Moreover, the EPE optical device 100 may be substantially transparent with respect to second light L2 incident in front of the user's field of view. As described above, because the first mirrors 151 and the second mirrors 171 included in the EPE optical device 100 are structured to reflect only a portion of the light incident in a certain direction and the reflectivity thereof is about 20% to about 30%, most of the second light L2, for example, 70% or more, may be transmitted through the EPE optical device 100 and transmitted to the user's field of view.

As such, the user may recognize the first light L1 and the second light L2 simultaneously by the EPE optical device 100. In other words, the user may recognize a composite image in which an image included in the first light L1 and a real environment (RE) included in the second light L2 are combined by the EPE optical device 100.

The EPE optical device 100 according to an embodiment may have a structure capable of being manufactured by a room-temperature dual-mold method by using a lightweight and safe optical plastic material and may be applied to various display apparatuses and electronic apparatuses.

FIG. 7 illustrates a schematic structure of a display apparatus according to an embodiment of the disclosure.

A display apparatus 1000 may be a see-through display apparatus that provides the user with a combination of first light L1, which is image light provided by an image generator 1200, and second light L2, which is ambient light containing a real environment in front of the user. The display apparatus 1000 may also be used as an augmented reality (AR) apparatus by being controlled to output an additional image suitable for an environment observed by the user. The AR apparatus may be a display apparatus that further increases the effect of reality by combining and displaying a virtual object or information on an environment of the real world. For example, at the position of an observer, additional information about an environment provided by the real world may be formed by the image generator 1200 and provided to the observer.
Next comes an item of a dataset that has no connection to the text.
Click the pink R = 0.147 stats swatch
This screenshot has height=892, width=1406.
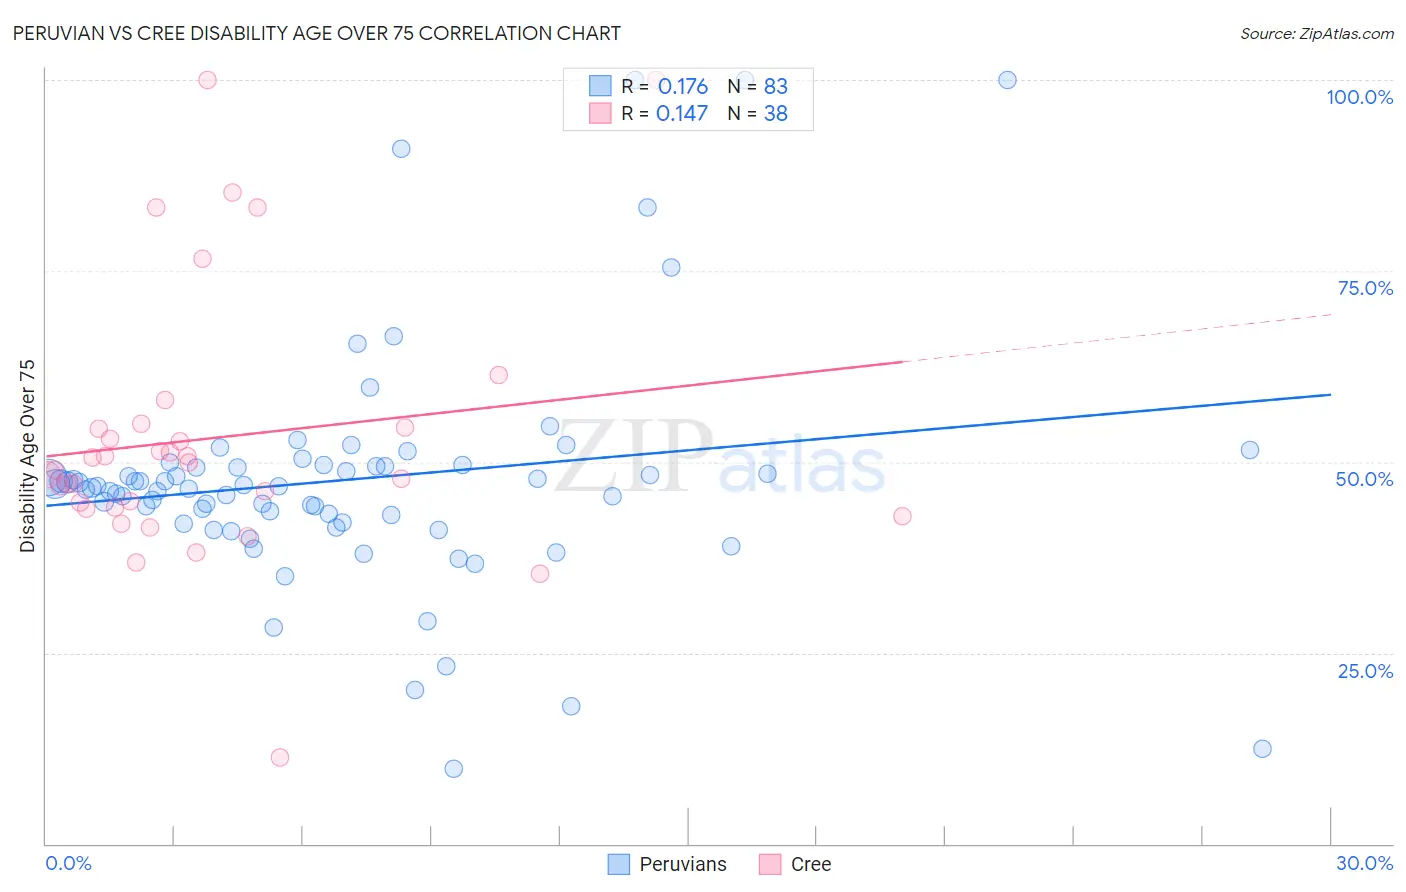point(600,113)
The AR apparatus may be applied to a ubiquitous environment or an Internet of Things (IoT) environment.

The display apparatus 1000 may include an image generator 1200 generating an image and an EPE optical device 100 expanding a beam width of image light formed by the image generator 1200 and providing the resulting light to the user's field of view. The display apparatus 1000 may further include memory 1400 and a processor 1300 controlling the display apparatus 1000. For example, the processor 1300 may control the display apparatus 1000 to output an additional image suitable for an environment observed by the user. The memory 1400 may store code of programs to be executed by the processor 1300, other data, and the like. The display apparatus 1000 may further include a sensor 1500 for recognizing a user environment. The sensor 1500 may include various types of cameras.

The image generator 1200 may generate first light L1 containing an image. The first light L1 containing an image may be simply referred to as image light L1. The image generator 1200 may include a display device (not illustrated) that forms image light L1 by modulating light according to image information to be displayed to the observer and one or more optical devices (not illustrated) that transmit the image light L1 formed by the display device toward the EPE optical device 100.
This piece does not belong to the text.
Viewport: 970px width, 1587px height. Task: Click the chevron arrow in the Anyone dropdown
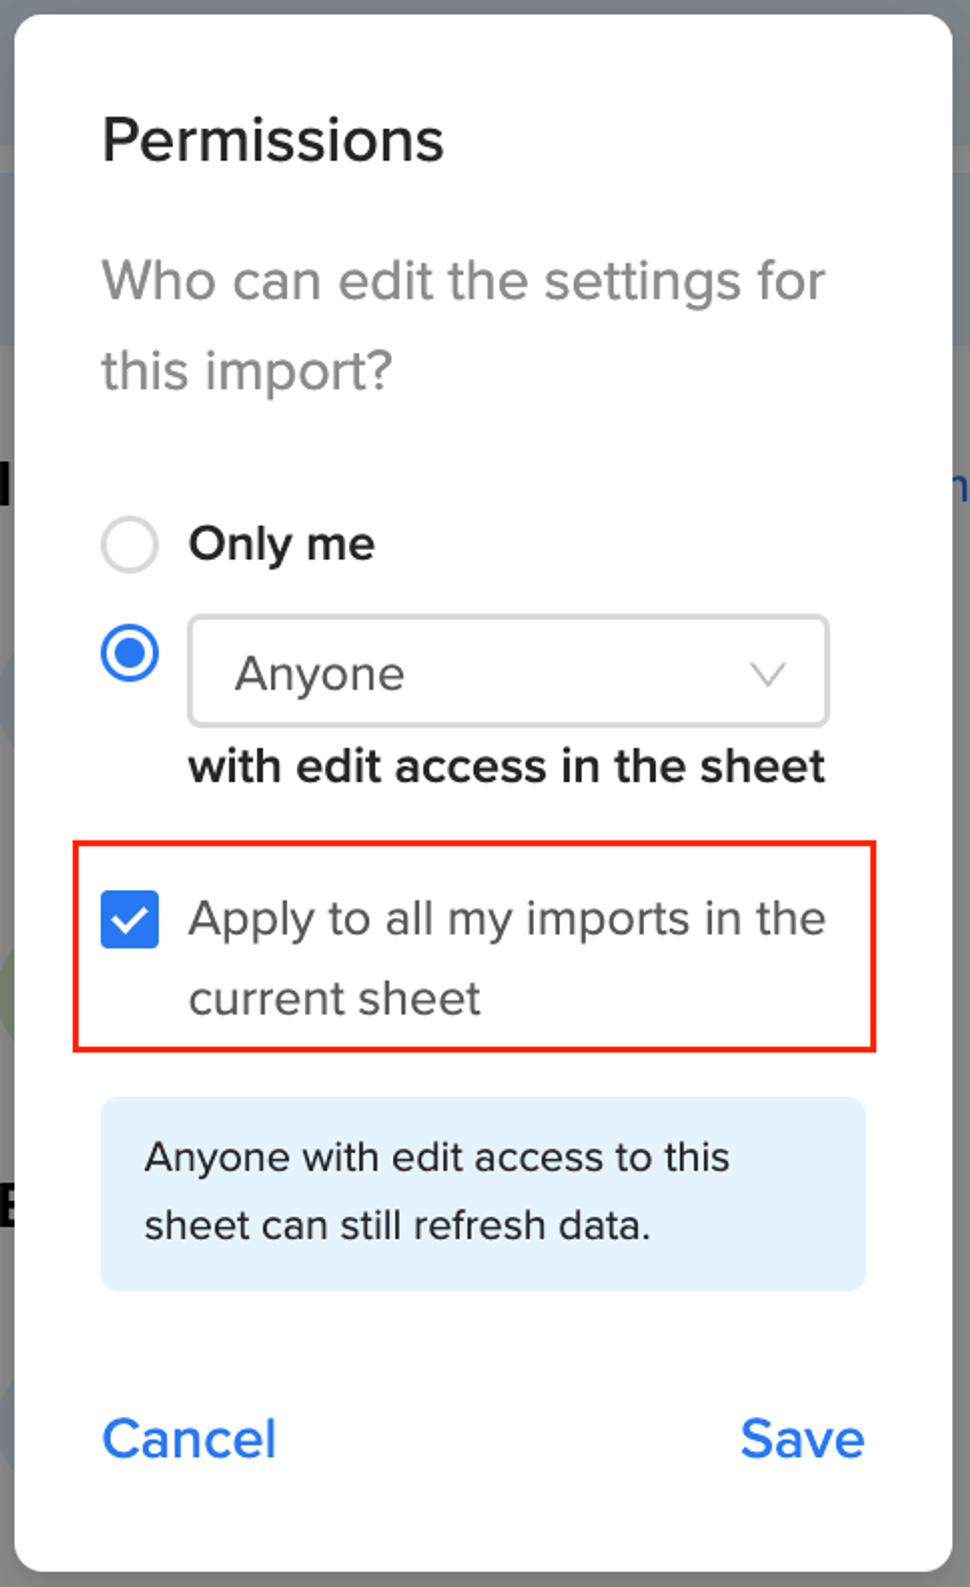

The type of an image formed by the display device included in the image generator 1200 is not particularly limited and the image may be, for example, a two- dimensional image or a three-dimensional image. The three-dimensional image may be, for example, a stereo image, a hologram image, a light field image, or an integral photography (IP) image and may also include a multi-view or super multi-view image.

The display device may include, for example, a liquid crystal on silicon (LCoS) device, a liquid crystal display (LCD) device, an organic light emitting diode (OLED) display device, a digital micromirror device (DMD) and may also include a next-generation display device such as a micro LED or a quantum dot (QD) LED. When the display device included in the image generator 1200 is a non-luminous device such as an LCD, a light source providing light for forming an image may be further included in the display device.

The image generator 1200 may include an optical device such as a path switching member or a lens that transmits the image light L1 formed by the display device to the EPE optical device 100. For example, any one of a beam splitter for changing the path of the image light L1, a relay lens for expanding or reducing the image light, a collimating lens for collimating the image light L1 as parallel light, and a spatial filter for noise removal may be included therein; however, the disclosure is not limited thereto, and various known optical systems may be used therein.

As described above, the EPE optical device 100 may expand an eye box of light incident onto the input coupler 120. That is, the first light L1 containing an image generated by the image generator 1200 may be incident on the first beam expander 150 by the input coupler 120, the beam width thereof may be expanded in one direction by the first beam expander 150 and incident on the second beam expander 170, and the beam width may be expanded in another direction by the second beam expander 170 and output.

Moreover, the EPE optical device 100 may be substantially transparent with respect to second light L2 that is ambient light incident in front of the user. The second light L2 that is ambient light may be simply referred to as ambient light L2. The EPE optical device 100 may function as an optical combiner that combines the image light L1 with an eye box expanded as such and the ambient light L2 and provides the resulting light to the user's eye. That is, the user may enjoy a composite image, for example, an AR image, in which the image light L1 and the ambient light L2 are combined through the EPE optical device 100.

For AR representation, the processor 1300 may control the display apparatus 1000 such that the image light L1 may include additional information corresponding to the user environment. For example, the user environment may be recognized by the sensor 1500, and an additional information image suitable therefor may be formed by the image generator 1200 by considering the recognition result.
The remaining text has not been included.